The U.S. proposed guidelines, while not yet in effect, reflect the DOJ’s and FTC’s skepticism on the benefits of M&A deals and a push for greater enforcement action against firms with considerable market power. The 2023 proposed guidelines highlight thirteen core principles and are different from prior versions because they are the first merger guidelines to cite case precedent and seek to expand new theories of competitive harm. The issue with this is that old antitrust jurisprudence is messy and dated. Additionally, by expanding theories of competitive harm the guidelines subject merging firms to even greater hurdles and risks of liability. Most notably, the new guidelines lower the threshold for mergers to be presumptively unlawful, increase the scrutiny on private equity sponsors and institutional investors who perform small acquisitions, and place a higher bar for merging firms to demonstrate efficiencies, which is a defense defendants in antitrust cases can use to rebut claims that a merger is anticompetitive.
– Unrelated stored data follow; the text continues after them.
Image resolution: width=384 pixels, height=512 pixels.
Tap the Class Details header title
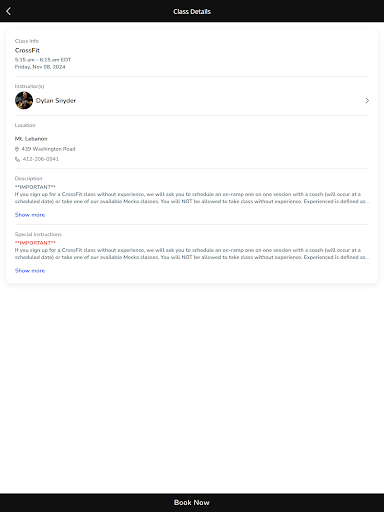pos(192,11)
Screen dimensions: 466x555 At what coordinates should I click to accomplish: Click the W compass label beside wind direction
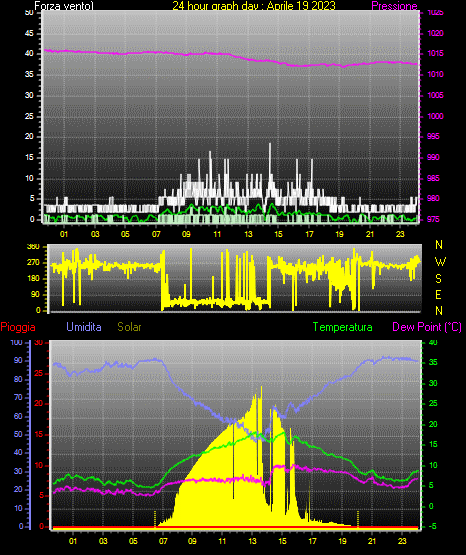pos(440,262)
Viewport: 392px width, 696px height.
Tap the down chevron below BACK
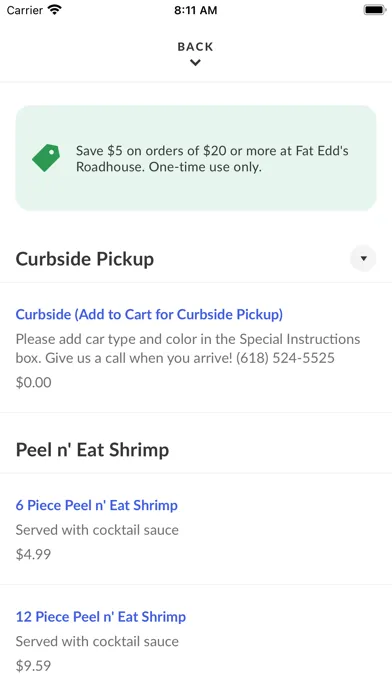(x=195, y=63)
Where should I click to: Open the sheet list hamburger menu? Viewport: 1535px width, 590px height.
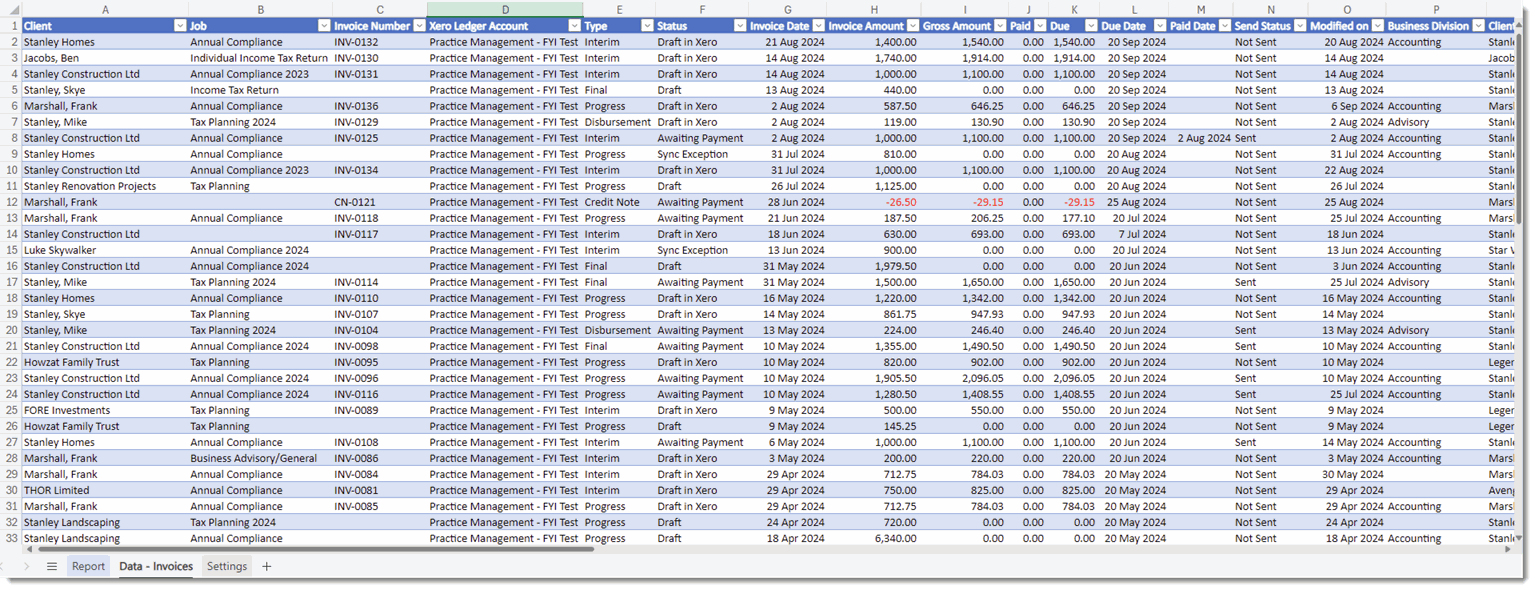[x=51, y=565]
Similarly, Canada has taken an aggressive approach in strengthening its antitrust regime. On September 21, 2023, the Canadian Government introduced Bill C-56 which included amendments to its Competition Act. These amendments include repealing the efficiency defense for mergers; allowing the Commissioner of Competition to seek injunctions against merging firms whose merger may have anticompetitive effects on any market, even if both parties aren’t competitors in the market; and allowing the Commissioner of Competition to conduct public interest inquiries on specific industries. These amendments allow for greater regulatory oversight over Canadian firms and subject Canadian merging firms to increased transactional costs.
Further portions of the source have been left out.